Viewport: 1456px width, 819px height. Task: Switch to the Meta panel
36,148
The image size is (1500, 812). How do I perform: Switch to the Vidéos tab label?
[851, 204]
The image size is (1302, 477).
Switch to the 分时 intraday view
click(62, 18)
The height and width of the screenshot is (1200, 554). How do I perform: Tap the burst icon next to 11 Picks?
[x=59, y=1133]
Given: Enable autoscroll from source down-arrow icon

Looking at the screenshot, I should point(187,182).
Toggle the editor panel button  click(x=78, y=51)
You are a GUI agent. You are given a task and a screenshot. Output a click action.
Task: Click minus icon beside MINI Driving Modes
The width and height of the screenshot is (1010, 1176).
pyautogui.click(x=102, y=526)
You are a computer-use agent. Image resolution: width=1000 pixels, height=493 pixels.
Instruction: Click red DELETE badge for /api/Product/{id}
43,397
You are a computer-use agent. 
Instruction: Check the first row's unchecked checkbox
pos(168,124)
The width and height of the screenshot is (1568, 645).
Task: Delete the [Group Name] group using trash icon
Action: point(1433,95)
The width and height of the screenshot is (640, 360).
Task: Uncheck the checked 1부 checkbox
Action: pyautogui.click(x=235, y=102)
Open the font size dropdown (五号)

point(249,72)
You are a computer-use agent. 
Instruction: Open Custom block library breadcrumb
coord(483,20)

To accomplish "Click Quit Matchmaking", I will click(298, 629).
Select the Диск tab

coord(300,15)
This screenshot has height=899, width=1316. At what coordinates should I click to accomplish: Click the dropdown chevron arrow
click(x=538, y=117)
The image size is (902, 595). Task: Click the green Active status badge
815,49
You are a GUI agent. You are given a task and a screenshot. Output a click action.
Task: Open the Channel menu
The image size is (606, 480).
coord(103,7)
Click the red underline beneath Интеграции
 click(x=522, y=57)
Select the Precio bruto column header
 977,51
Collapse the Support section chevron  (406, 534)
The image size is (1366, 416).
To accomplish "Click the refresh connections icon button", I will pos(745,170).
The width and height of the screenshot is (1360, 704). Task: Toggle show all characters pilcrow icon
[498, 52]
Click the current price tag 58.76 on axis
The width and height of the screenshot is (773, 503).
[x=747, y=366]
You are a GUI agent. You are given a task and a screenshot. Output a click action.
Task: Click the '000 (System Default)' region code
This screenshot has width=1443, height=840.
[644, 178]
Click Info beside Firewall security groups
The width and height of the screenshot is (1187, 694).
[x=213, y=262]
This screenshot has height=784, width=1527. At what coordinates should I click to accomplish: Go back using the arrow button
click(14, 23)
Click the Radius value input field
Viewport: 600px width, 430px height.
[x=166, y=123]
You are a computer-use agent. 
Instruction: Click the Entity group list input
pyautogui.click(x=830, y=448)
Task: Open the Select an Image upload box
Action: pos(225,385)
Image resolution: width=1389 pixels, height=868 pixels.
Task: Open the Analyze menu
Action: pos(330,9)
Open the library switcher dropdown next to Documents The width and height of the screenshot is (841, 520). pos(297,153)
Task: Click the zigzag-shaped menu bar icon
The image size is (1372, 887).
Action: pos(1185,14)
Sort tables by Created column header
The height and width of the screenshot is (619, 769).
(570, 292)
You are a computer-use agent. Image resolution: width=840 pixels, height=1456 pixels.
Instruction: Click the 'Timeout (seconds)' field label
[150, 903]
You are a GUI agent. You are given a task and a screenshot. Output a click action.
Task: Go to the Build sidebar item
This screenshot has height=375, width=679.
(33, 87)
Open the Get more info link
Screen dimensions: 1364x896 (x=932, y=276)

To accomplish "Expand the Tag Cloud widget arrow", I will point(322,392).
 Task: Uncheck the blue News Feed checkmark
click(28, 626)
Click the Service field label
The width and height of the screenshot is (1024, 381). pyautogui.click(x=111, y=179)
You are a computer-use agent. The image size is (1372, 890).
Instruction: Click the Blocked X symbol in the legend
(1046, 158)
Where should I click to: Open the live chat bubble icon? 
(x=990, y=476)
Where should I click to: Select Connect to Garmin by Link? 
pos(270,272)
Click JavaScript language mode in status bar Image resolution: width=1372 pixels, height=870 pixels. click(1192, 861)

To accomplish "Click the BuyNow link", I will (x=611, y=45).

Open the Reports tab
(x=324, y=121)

*WHAT YOU WILL DO*
Rewrite the records, beginning at the line that contains "The image size is (1302, 477)." and stopping after the line that contains "[x=59, y=1133]", with every line given again and 85 added to each coordinate in the answers.

*EXERCISE RESPONSE*
The image size is (1302, 477).
Switch to the 分时 intraday view
click(147, 103)
The height and width of the screenshot is (1200, 554). How do I perform: Tap the burst icon next to 11 Picks?
[x=144, y=1218]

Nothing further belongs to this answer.